Text.
The most important are verilog.inpfiles, testfixture.template, and testfixture.verilog. Each cell is netlisted into a different directory under ihnl. verilog.inpfiles states where they are.

 

Take a look at the netlist and other files. testfixture.template is the top level module that instantiates the device under test and invokes the testfixture.verilog.

 

Copy your from your nand2sim directory to your nand2_run1 directory using a command such as

cp ../nand2sim/testfixture.verilog .cp ../nand2sim/nand2.tv .

 

Back in the Virtuoso Verilog Environment window, you may wish to choose Setup • Record Signals.

 

Click on the “All” button to record signals at all levels of the hierarchy. (This isn’t important for the nand with only one level of hierarchy, but will be helpful later.)

 

Then  choose Setup • Simulation. Change the Simulation Log File to indicate simout.tmp

 

–sv. This will print the results in simout.tmp.

Click-target data.
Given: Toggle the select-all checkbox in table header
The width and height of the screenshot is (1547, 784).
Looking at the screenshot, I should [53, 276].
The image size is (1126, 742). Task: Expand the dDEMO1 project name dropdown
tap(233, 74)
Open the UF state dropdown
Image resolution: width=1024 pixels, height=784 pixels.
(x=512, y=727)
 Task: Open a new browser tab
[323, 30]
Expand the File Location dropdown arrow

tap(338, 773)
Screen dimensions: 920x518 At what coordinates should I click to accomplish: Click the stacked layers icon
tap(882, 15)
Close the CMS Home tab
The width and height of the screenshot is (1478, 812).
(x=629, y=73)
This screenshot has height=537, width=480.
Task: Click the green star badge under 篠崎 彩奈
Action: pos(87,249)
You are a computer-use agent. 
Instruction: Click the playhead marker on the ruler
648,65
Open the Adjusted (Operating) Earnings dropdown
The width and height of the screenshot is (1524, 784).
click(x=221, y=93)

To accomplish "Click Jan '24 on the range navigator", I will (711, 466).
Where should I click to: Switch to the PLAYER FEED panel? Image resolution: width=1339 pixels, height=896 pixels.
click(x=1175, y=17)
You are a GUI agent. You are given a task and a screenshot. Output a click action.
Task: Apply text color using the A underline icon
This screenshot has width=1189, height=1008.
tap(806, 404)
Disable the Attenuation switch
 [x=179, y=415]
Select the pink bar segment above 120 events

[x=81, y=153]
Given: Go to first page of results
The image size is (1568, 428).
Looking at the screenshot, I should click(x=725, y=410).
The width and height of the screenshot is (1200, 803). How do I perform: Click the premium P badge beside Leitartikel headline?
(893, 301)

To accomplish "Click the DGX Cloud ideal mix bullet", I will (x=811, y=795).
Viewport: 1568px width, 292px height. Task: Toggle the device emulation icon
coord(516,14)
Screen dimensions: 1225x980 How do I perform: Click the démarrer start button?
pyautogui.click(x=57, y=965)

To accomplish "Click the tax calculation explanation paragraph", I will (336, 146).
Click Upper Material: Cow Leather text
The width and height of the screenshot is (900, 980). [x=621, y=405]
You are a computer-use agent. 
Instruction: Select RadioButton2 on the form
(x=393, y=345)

Written instruction 1.
In the Verilog simulation setup text, what is testfixture.template?
Written instruction 2.
Turn the paragraph of the Verilog simulation setup text that begins "Take a look at the netlist" into a short bulleted list that keeps its main facts.
Written instruction 3.
Write the next part of the Verilog simulation setup text, picking up after its final sentence.

Reply 1.
It is the top-level module that instantiates the device under test and invokes testfixture.verilog.

Reply 2.
- Look over the netlist and the other files.
- testfixture.template is the top-level module.
- It instantiates the device under test and invokes testfixture.verilog.

Reply 3.
The –sv flag indicates that the simulator should accept SystemVerilog syntax used in the testfixture.verilog. Set the Simulator mode to “Batch” and click on the Simulate button.

 

You should get a message that the batch simulation succeeded.This doesn’t mean that it is correct, merely that it run.

 

In the terminal window, view the simout.tmp file. It will give some statistics about the compilation, then should indicate that the 4 tests were completed with 0 errors.

 

If the simulation fails, the simout.tmp file will have clues about the problems. Change the simulator mode to Interactive to rerun with the GUI.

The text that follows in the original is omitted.